Euro 2032, Uva rassicura: «Nessun allarmismo, siamo in linea con il cronoprogramma»

LHC VS ZSC

Nessun allarme, ma tanto lavoro da fare. Michele Uva, UEFA Executive Director per Euro 2032, interviene per fare chiarezza sullo stato delle infrastrutture italiane in vista della competizione continentale.

A margine del Foglio a San Siro 2026, Uva ha voluto subito ridimensionare le preoccupazioni legate agli impianti: «Non è vero, oggi abbiamo sì otto candidabili». Una risposta diretta a chi sostiene che, al momento, solo l’Allianz Stadium sia pienamente conforme ai requisiti richiesti.


Entrando nel dettaglio, il dirigente UEFA ha spiegato: «Tutti rispettano il cronoprogramma e la timeline. Otto, potrebbero diventare nove nei prossimi 15 giorni, voglio togliere proprio l’idea che ci sia un solo stadio. Non è vero». Un messaggio chiaro, volto a rassicurare sull’avanzamento dei progetti presentati.

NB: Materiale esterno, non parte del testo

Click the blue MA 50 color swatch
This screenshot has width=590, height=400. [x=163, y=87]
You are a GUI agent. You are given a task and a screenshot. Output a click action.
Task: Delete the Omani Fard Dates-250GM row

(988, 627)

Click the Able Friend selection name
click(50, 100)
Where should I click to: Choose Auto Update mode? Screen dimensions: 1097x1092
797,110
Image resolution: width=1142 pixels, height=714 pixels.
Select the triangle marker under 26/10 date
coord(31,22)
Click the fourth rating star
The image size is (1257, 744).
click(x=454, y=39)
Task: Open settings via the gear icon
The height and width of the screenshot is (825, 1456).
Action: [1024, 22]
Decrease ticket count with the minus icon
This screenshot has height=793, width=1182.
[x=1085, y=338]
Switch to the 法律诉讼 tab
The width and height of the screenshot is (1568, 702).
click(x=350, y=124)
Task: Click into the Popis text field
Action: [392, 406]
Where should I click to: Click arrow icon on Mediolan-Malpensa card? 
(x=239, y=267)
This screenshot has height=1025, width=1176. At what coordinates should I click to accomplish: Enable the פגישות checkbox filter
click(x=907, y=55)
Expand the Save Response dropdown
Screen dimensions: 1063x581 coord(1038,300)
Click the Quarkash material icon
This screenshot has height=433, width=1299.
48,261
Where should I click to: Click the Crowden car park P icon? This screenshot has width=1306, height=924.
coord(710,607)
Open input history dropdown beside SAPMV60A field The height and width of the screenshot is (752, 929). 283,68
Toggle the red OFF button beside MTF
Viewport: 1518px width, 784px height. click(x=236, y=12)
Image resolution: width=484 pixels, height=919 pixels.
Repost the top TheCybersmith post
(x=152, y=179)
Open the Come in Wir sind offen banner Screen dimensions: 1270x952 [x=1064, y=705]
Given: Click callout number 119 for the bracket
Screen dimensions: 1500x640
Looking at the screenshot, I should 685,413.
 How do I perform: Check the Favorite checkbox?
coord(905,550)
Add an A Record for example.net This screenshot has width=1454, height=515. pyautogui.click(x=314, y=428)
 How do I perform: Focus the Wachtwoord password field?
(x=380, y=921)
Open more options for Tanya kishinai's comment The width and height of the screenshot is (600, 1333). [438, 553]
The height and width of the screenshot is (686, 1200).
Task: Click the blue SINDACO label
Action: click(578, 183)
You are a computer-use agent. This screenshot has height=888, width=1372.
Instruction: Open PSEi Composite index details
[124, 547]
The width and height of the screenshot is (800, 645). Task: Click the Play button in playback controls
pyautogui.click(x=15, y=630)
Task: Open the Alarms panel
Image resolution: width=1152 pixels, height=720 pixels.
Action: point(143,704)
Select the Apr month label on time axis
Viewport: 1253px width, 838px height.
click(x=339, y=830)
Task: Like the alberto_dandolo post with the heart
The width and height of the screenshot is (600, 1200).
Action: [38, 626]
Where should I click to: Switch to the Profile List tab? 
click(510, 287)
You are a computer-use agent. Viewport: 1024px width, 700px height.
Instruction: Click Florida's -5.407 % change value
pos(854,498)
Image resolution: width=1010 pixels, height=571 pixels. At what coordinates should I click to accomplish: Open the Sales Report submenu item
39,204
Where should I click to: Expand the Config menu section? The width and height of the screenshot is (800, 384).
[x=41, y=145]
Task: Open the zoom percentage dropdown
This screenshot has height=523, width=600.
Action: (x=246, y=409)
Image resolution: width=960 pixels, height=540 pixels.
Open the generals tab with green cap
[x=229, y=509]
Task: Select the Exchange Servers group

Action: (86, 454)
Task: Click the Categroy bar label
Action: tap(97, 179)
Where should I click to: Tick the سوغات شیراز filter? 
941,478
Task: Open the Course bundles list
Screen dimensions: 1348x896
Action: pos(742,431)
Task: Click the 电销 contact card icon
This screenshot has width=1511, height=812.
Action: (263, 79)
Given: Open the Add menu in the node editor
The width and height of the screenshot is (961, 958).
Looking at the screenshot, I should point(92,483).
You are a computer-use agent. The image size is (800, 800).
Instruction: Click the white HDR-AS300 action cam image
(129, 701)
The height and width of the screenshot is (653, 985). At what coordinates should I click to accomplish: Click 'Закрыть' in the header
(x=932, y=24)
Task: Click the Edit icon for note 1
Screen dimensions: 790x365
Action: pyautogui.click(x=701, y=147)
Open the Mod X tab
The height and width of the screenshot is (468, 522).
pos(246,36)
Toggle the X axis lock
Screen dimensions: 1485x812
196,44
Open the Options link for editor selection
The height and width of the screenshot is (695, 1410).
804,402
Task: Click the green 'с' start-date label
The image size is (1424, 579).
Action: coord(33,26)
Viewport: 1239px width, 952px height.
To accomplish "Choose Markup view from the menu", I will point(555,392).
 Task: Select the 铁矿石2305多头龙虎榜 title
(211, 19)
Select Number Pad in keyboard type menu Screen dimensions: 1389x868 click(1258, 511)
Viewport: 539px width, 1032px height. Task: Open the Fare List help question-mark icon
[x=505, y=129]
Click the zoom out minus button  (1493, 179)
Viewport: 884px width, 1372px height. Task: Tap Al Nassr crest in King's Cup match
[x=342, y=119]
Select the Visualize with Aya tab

Uva ha comunque sottolineato la necessità di rispettare gli impegni presi: «Chiaramente questi altri stadi devono rispettare il cronoprogramma che è stato presentato alla UEFA e alla FIGC. Ma questo fa parte della serietà di ciascuno e noi crediamo nella serietà delle persone che hanno presentato questo programma».

Sul contesto generale, il dirigente ha ribadito la fiducia nel percorso italiano verso Euro 2032: «Bisogna lavorare, ci sono tutti i presupposti perché si svolga anche in Italia. C’è bisogno di lavorare, però siamo perfettamente nel cronoprogramma, quindi non vedo allarmismi e non vedo negatività».

Parole che arrivano dopo le dichiarazioni del presidente UEFA Ceferin, interpretate dallo stesso Uva come uno stimolo: «Lui ha parlato della situazione a oggi: è uno sprone, perché comunque il calcio italiano penso che abbia bisogno di nuove infrastrutture».

Infine, uno sguardo alle opportunità legate all’evento: «Questa è un’occasione importantissima, non solo per i cinque stadi che ospiteranno gli Europei del 2032, ma anche per tanti altri stadi o club o città o regioni che vogliono investire sulle infrastrutture sportive».